"Kalau cologne gel aku bawa. Bisa nggak? Mirip kok, kayak hand body."
"Panas nggak?"
"Ya enggaklah, kan itu wangi-wangian. Nih ..."
"Ya udah, entar aja. Pegang dulu."
Mobil terus berjalan melewati rumah-rumah penduduk. Ada pos Kamling dan beberapa orang penjaga, terus dilewati. Pintu-pintu sudah tertutup rapat. Tak ada seorang pun yang terlihat nongkrong di luar.

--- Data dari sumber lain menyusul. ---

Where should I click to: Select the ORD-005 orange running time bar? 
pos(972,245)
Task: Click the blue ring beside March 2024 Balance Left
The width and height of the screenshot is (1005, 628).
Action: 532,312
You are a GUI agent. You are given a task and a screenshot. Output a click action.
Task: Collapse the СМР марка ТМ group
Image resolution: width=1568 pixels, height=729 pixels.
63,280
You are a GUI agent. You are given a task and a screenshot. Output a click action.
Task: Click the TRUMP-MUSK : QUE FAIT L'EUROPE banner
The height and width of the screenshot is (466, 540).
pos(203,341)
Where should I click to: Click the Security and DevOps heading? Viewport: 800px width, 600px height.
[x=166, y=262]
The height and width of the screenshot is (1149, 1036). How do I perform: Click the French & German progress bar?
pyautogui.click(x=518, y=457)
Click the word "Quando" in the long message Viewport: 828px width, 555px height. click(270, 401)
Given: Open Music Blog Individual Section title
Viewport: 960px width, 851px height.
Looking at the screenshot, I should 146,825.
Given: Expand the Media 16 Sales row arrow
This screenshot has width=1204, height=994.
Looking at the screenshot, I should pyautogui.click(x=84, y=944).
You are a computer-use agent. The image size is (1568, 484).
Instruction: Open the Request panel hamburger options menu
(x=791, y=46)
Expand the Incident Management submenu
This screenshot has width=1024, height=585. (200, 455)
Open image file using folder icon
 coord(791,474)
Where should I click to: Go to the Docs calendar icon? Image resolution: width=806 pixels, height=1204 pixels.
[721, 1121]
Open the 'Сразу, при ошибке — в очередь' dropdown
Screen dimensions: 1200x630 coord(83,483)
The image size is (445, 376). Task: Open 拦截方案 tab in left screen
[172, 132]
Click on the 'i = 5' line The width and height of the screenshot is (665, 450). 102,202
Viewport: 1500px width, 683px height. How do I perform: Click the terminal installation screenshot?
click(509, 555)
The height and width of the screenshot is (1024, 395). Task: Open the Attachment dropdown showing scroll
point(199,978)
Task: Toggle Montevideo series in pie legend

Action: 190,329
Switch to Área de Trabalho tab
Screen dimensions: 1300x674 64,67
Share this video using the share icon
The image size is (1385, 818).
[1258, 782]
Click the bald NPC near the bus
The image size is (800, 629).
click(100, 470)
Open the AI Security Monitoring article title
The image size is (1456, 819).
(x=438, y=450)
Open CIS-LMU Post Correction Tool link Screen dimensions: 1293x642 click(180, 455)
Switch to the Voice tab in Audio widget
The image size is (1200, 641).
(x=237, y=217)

"Neng, tau nggak, dulu di daerah sini, ada anak KBN yang diperkosa."
"Oh ya?"
"Iya. Beritanya aja masuk koran."
Seperti mendengar cerita horor, aku bergidik. Rumah-rumah perkampungan sudah jauh kami tinggalkan. Mobil berhenti di sebuah tempat, entah apa itu. Gelap dan sepi. Tak ada satu pun lampu penerang jalan. Mesin mobil tetap dihidupkan. Dari sorot lampunya, terlihat bedeng-bedeng ada di samping kanan. Di bagian kiri, pepohonan yang rimbun berjajar selayak hutan. Di luar sorot lampu itu, yang kulihat hanya pekat. Tak ada setitik cahaya pun yang menandai adanya kehidupan di sekitar tempat itu. Seperti kota mati. Tak ada manusia atau kendaraan satu saja yang melintas.
"Mana neng yang tadi?"
"Nih ..."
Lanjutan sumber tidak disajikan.